La Nuova Sardegna

Al Qaeda, battaglia sulle intercettazioni

di Giampiero Cocco
Al Qaeda, battaglia sulle intercettazioni

L’Imam: errori nell’interpretazione delle traduzioni. Il dirigente della Digos: le indagini sono durate dieci anni

27 febbraio 2016
3 MINUTI DI LETTURA





SASSARI. Sono stati necessari dieci anni di indagini per sgominare la cellula italiana di Al Qaeda. Lo ha spiegato ieri il dirigente della Digos di Sassari, il vicequestore Mario Carta nel tratteggiare l’organigramma della organizzazione terroristica d’ispirazione islamica, attribuendo il ruolo di capo e finanziatore del gruppo a Sultan Wali Khan, il commerciante di Peshawar, (Pakistan) trasferitosi nel 2005 a Olbia, mentre la veste religiosa e integralista l’ha cucita addosso all’imam di Bergamo Hafiz Muhammad Zulfikal, il quale predicava la Jjahd (la guerra santa)reclutando seguaci in nome di Osama Bin Laden (lo sceicco saudita ucciso dai Navy Seal americani), tra quanti seguivano le sue predicazioni durante le cinque preghiere quotidiane.

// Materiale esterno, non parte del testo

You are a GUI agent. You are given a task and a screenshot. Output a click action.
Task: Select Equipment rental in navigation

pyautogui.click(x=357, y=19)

Un quadro fosco fatto di sanguinosi attentati in Pakistan (5, tra i quali quello spaventoso del mercato di Peshawar, che provocò oltre 100 morti tra i quali una ventina di bimbi) alle scuole di polizia del paese islamico e alle sue infrastrutture strategiche, come centrali elettriche e i tralicci. L’appartamento di via Spensatello e il negozio di chincaglieria Mondo Bazar di Olbia erano le due basi operative dal quale venivano programmati e diretti attentati e assassinii. La rete di moschee e sale di preghiera disseminate in Italia e in Norvegia, Belgio, Svezia era invece funzionale alla raccolta di danaro, attraverso donazioni e collette, per finanziare le scuole coraniche in patria. Infine l’immigrazione clandestina, un affare che portava ulteriori finanziamenti alla cellula terroristica. Accuse basate su sussurri e chiacchiere tra gli undici indagati e le decine di persone rimaste nell’ombra, interlocutori noti e sconosciuti che parlavano Urdu e Pashtu, i due dialetti diffusi tra Pakistan e Afganistan.

Mario Carta ha risposto alle domande del Pm Danilo Tronci, il magistrato che ha coordinato la complessa indagine, interrotto a più riprese dalle istanze di opposizione del nutrito collegio difensivo. Sultan Wali Khan, per la prima volta da quando è finito sotto processo, ha chiesto la parola per fare dichiarazioni spontanee. Il presunto capo terrorista, che ha citato più volte il dirigente delle Digos, ha respinto ogni accusa sostenendo che gli errori commessi dagli investigatori hanno una triplice origine: la scarsa conoscenza del territorio pakistano «portate una cartina in aula – ha detto –, e dimostrerò come si fa confusione tra paesi e città distanti tra loro anche trecento chilometri». Sultan Khan ha poi sostenuto che molte delle sigle mediorientali che gli investigatori ritengono siano organizzazioni terroristiche «altro non sono che partiti politici locali, molti dei quali al governo del mio paese». Infine il commerciante mediorientale ha insistito sulla errata traduzione di quanto registrato nelle migliaia di ore di intercettazioni telefoniche e ambientali.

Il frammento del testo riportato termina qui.